▸ **Task directions**
Could you copy out the whole listing below line for line, without changing a single character?

▸ **Record list**

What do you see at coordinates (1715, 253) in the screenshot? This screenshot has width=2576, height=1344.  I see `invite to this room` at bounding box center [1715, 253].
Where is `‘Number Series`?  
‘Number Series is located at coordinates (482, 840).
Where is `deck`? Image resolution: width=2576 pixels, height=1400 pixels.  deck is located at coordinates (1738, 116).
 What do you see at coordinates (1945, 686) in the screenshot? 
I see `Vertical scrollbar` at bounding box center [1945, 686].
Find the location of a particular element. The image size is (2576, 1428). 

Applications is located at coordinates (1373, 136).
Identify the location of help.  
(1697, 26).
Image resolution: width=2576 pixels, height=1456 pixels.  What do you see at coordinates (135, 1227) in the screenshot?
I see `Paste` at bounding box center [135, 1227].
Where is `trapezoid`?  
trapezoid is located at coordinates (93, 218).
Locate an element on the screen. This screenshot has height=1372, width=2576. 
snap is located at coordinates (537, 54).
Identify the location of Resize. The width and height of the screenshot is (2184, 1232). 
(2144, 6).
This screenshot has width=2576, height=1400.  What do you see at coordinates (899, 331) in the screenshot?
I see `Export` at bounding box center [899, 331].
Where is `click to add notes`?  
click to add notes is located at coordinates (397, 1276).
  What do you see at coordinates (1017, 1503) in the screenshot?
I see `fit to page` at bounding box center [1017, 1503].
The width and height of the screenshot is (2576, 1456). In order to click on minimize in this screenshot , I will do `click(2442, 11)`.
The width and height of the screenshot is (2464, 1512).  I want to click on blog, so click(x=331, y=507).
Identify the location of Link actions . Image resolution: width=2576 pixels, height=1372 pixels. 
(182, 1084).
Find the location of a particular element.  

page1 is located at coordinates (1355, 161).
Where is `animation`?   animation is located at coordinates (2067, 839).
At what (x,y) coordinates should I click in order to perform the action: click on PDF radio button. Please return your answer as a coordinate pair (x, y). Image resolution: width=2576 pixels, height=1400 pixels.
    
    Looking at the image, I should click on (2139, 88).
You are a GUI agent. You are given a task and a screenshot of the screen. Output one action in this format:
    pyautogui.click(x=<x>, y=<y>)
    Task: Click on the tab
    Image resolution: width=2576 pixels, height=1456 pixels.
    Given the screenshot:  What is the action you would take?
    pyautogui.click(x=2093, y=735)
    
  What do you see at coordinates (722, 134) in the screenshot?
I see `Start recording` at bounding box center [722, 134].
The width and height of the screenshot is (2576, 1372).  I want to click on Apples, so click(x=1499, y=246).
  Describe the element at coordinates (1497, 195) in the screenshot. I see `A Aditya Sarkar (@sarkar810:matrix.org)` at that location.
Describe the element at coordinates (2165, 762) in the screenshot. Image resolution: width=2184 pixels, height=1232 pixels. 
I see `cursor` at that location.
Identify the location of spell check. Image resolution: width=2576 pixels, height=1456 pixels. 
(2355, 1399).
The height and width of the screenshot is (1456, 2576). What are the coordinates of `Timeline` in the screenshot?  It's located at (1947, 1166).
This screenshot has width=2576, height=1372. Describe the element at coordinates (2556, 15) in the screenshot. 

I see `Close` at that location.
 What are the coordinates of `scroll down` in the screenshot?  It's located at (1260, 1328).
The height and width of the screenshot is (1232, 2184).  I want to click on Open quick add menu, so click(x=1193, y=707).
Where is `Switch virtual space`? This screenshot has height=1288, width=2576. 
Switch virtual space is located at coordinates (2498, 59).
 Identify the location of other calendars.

▸ **Output**
What do you see at coordinates (1715, 253) in the screenshot? This screenshot has width=2576, height=1344.  I see `invite to this room` at bounding box center [1715, 253].
Where is `‘Number Series`?  
‘Number Series is located at coordinates (482, 840).
Where is `deck`? Image resolution: width=2576 pixels, height=1400 pixels.  deck is located at coordinates (1738, 116).
 What do you see at coordinates (1945, 686) in the screenshot? 
I see `Vertical scrollbar` at bounding box center [1945, 686].
Find the location of a particular element. The image size is (2576, 1428). 

Applications is located at coordinates (1373, 136).
Identify the location of help.  
(1697, 26).
Image resolution: width=2576 pixels, height=1456 pixels.  What do you see at coordinates (135, 1227) in the screenshot?
I see `Paste` at bounding box center [135, 1227].
Where is `trapezoid`?  
trapezoid is located at coordinates (93, 218).
Locate an element on the screen. This screenshot has height=1372, width=2576. 
snap is located at coordinates (537, 54).
Identify the location of Resize. The width and height of the screenshot is (2184, 1232). 
(2144, 6).
This screenshot has width=2576, height=1400.  What do you see at coordinates (899, 331) in the screenshot?
I see `Export` at bounding box center [899, 331].
Where is `click to add notes`?  
click to add notes is located at coordinates (397, 1276).
  What do you see at coordinates (1017, 1503) in the screenshot?
I see `fit to page` at bounding box center [1017, 1503].
The width and height of the screenshot is (2576, 1456). In order to click on minimize in this screenshot , I will do `click(2442, 11)`.
The width and height of the screenshot is (2464, 1512).  I want to click on blog, so click(x=331, y=507).
Identify the location of Link actions . Image resolution: width=2576 pixels, height=1372 pixels. 
(182, 1084).
Find the location of a particular element.  

page1 is located at coordinates (1355, 161).
Where is `animation`?   animation is located at coordinates (2067, 839).
At what (x,y) coordinates should I click in order to perform the action: click on PDF radio button. Please return your answer as a coordinate pair (x, y). Image resolution: width=2576 pixels, height=1400 pixels.
    
    Looking at the image, I should click on (2139, 88).
You are a GUI agent. You are given a task and a screenshot of the screen. Output one action in this format:
    pyautogui.click(x=<x>, y=<y>)
    Task: Click on the tab
    Image resolution: width=2576 pixels, height=1456 pixels.
    Given the screenshot:  What is the action you would take?
    pyautogui.click(x=2093, y=735)
    
  What do you see at coordinates (722, 134) in the screenshot?
I see `Start recording` at bounding box center [722, 134].
The width and height of the screenshot is (2576, 1372).  I want to click on Apples, so click(x=1499, y=246).
  Describe the element at coordinates (1497, 195) in the screenshot. I see `A Aditya Sarkar (@sarkar810:matrix.org)` at that location.
Describe the element at coordinates (2165, 762) in the screenshot. Image resolution: width=2184 pixels, height=1232 pixels. 
I see `cursor` at that location.
Identify the location of spell check. Image resolution: width=2576 pixels, height=1456 pixels. 
(2355, 1399).
The height and width of the screenshot is (1456, 2576). What are the coordinates of `Timeline` in the screenshot?  It's located at (1947, 1166).
This screenshot has width=2576, height=1372. Describe the element at coordinates (2556, 15) in the screenshot. 

I see `Close` at that location.
 What are the coordinates of `scroll down` in the screenshot?  It's located at (1260, 1328).
The height and width of the screenshot is (1232, 2184).  I want to click on Open quick add menu, so click(x=1193, y=707).
Where is `Switch virtual space`? This screenshot has height=1288, width=2576. 
Switch virtual space is located at coordinates (2498, 59).
 Identify the location of other calendars.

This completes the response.